MicroGuards introduces a lightweight, hardware-assisted approach for fine-grained privilege separation within applications, enhancing security on resource-constrained devices with minimal performance impact.

Contribution

The paper presents MicroGuards, a novel set of kernel modifications and APIs that enable in-process memory protection and privilege separation on embedded and mobile Linux devices.

Findings

Runtime overhead less than 3.5%

Minimal memory footprint

Practical integration with existing applications

Abstract

Application compartmentalization and privilege separation are our primary weapons against ever-increasing security threats and privacy concerns on connected devices. Despite significant progress, it is still challenging to privilege separate inside an application address space and in multithreaded environments, particularly on resource-constrained and mobile devices.
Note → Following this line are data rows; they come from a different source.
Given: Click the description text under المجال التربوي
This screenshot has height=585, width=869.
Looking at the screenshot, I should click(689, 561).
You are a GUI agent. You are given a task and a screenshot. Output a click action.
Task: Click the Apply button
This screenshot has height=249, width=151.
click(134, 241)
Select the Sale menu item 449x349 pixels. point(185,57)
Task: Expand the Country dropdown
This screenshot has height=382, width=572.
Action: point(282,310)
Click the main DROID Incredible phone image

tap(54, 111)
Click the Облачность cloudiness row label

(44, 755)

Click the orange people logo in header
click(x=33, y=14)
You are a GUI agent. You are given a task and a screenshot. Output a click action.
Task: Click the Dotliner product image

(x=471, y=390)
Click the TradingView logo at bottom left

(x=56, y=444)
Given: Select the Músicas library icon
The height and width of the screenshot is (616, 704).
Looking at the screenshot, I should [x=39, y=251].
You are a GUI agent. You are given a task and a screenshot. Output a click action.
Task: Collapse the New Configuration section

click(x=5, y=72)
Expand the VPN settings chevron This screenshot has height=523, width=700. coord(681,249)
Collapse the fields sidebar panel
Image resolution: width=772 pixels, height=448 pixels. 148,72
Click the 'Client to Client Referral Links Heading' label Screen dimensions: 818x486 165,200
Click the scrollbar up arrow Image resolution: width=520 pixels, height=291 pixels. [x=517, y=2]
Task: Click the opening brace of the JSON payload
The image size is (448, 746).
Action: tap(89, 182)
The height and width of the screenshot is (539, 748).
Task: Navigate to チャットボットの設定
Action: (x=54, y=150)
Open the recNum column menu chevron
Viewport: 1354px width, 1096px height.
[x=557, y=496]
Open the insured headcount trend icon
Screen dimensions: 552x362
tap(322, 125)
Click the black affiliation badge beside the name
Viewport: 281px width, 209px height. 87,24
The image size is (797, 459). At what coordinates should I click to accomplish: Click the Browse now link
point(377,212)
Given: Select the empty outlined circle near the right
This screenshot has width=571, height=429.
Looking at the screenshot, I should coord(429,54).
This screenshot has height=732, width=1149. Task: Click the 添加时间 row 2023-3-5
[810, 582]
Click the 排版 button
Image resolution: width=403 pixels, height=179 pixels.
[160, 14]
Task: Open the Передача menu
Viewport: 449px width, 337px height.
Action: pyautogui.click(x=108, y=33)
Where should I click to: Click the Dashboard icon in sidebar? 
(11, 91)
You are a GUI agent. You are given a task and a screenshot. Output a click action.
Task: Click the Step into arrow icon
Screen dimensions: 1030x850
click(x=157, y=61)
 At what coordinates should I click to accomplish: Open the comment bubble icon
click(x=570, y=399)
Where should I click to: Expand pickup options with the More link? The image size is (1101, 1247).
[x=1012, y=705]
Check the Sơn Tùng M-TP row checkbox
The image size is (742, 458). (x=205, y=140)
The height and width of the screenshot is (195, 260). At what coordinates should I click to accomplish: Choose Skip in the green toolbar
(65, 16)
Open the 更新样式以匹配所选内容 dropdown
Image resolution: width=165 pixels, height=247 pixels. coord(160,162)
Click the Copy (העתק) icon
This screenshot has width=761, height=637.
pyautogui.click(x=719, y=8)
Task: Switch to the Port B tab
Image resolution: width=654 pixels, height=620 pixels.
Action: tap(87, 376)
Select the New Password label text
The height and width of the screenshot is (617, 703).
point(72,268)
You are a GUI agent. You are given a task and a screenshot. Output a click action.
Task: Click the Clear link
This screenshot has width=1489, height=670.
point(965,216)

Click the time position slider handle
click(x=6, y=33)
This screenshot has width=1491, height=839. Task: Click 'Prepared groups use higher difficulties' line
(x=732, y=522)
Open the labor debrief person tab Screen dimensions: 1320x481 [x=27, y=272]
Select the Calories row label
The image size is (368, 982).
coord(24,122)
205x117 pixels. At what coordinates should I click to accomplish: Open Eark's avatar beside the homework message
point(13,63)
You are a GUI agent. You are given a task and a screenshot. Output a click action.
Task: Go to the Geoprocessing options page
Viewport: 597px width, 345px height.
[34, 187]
We propose MicroGuards, a lightweight kernel modification and set of security primitives and APIs aimed at flexible and fine-grained in-process memory protection and privilege separation in multithreaded applications. MicroGuards take advantage of hardware support in modern CPUs and are high-level enough to be adaptable to various architectures. This paper focuses on enabling MicroGuards on embedded and mobile devices running Linux kernel and utilizes tagged memory support to achieve good performance. Our evaluation show that MicroGuards add small runtime overhead (less than 3.5\%), minimal memory footprint, and are practical to get integrated with existing applications to enable fine-grained privilege separation.